- Source passage
__________
Ok - I am not taking issue with him being outside but I think that you are wrong that being kept outside is needed to train the dog properly. Some lower drive dogs seem to need that deprivation to work but I think a lot of good working dogs live inside and are family dogs too. I do try to keep my dogs out a lot in the Summer. .... for temperature acclimitization.

I do think the light welded wire and the exposed wood will create problems for you. Cattle panels may make more sense and you may want to look into them - they are 5 x 16 and can be cut with bolt cutters. My fence area is nowhere near as nice as yours and I found some woven horse fence that is a good bit heavier guage (got it cheap; someone ordered a 300' roll of black at tractor supply then did not get it) -- Of course my area is mainly to have a gravel place for mud-days and because the area around the back of the house - forget grass.


----------



## cowboy17 (Sep 26, 2011)

http://www.vangoghkennels.com/pb-htdocs/Adobe Files/house-kennel MA09.pdf

several opinions on the subject in this article, which helped me make my decision.

If for some reason, my posts suggest that the dog will be locked up outside and forgotten about, I am clearly not projecting myself well.
__________
- Dataset excerpt

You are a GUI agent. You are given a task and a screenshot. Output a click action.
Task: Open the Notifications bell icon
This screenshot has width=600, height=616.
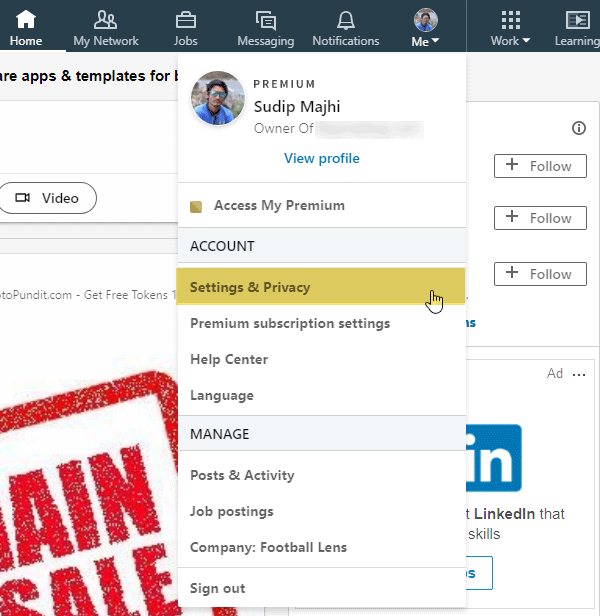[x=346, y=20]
__________
- Task description
In the dog kennel thread, what size are cattle panels said to be? The listing plays no part in this work.

- Finished task
They are 5 x 16.